Transcribed & marked up by Einde O’ Callaghan for the Encyclopaedia of Trotskyism On-Line (ETOL).
THE state of Chihuahua runs along the northern border with the United States. It is large – slightly bigger than Britain. It has been dominated for nearly a century by the Terrazas-Creels and an oligarchy of nineteen other families.
They always worked closely with interests over the border in Arizona and Texas. The revolution (1910 to 1920) expropriated most of the land. The great revolutionary general, Pancho Villa, distributed the land among his generals. But the families kept and expanded the rest of the economy.
In 1982, the last government of Mexico (that of President Lopez Portillo) nationalised the banks, and their private industrial holdings. He did it, in order to back the banks’ overseas debts with the credits of the federal government, and he hoped, stop the flight of capital from Mexico.
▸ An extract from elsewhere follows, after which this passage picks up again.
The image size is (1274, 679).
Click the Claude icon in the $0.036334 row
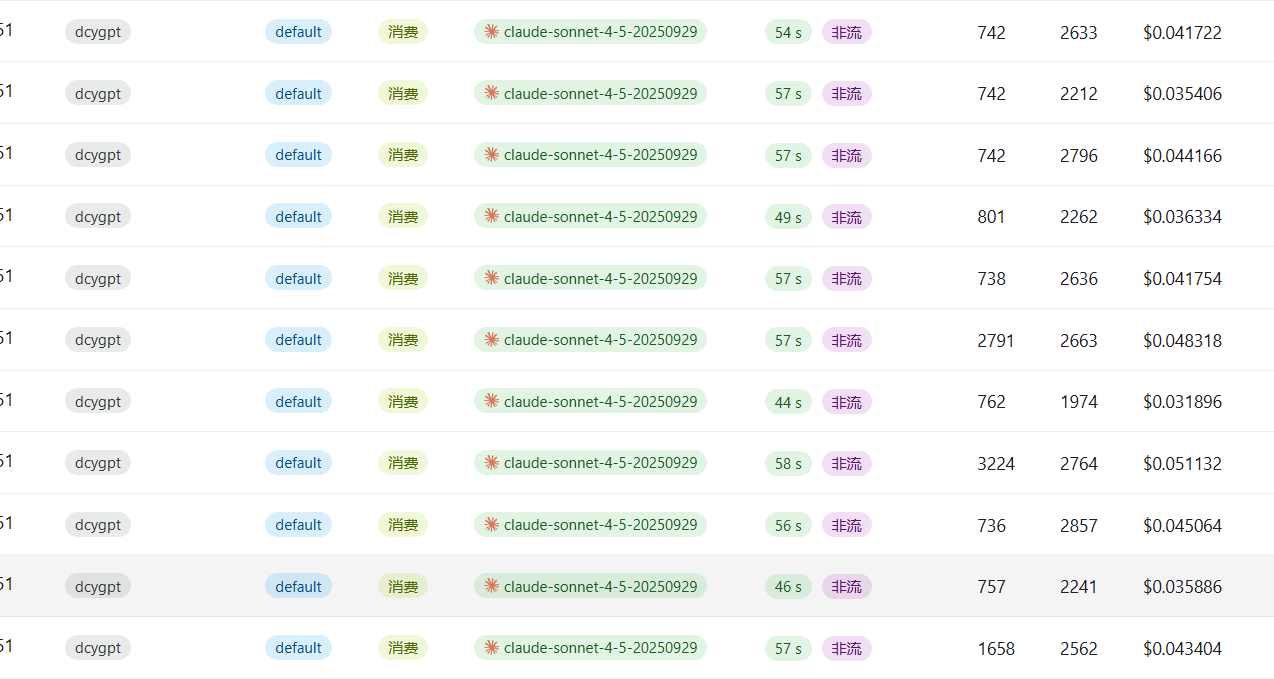click(491, 216)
But private business was appalled.
The leading representative of business has been stomping the country since then ‘in defence of liberty’ and against ‘the anarchy of the state’. The 46th Congress of the employers’ federation has just ended, with a resounding call for a rollback of the public sector and the subordination of state enterprises to ‘the rule of law’ (meaning the market).
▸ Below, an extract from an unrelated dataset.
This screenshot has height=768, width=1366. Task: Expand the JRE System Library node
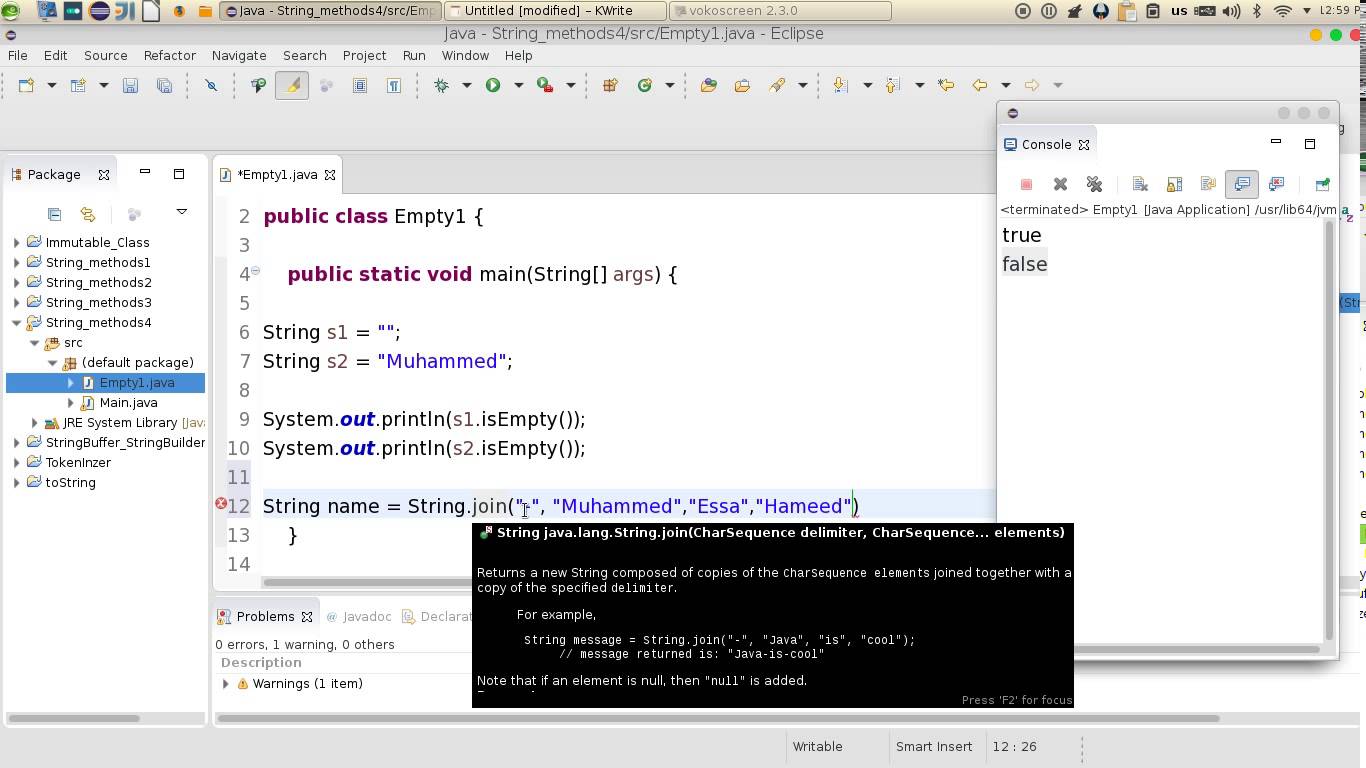coord(34,422)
It is odd because successive governments have done business a lot of favours. And Mexico has become a major industrial power. Also the President has announced that state corporations will be subject to profit and loss calculations, and loss making units will be closed.
In Chihuahua – like the neighbouring northern states of Sonora and Nuevo Leon – the opposition has taken a more overt political form. In the municipal elections of 1983, 15 of Chihuahua’s leading families came out publicly in support of the right wing opposition party, PAN (the National Action Party).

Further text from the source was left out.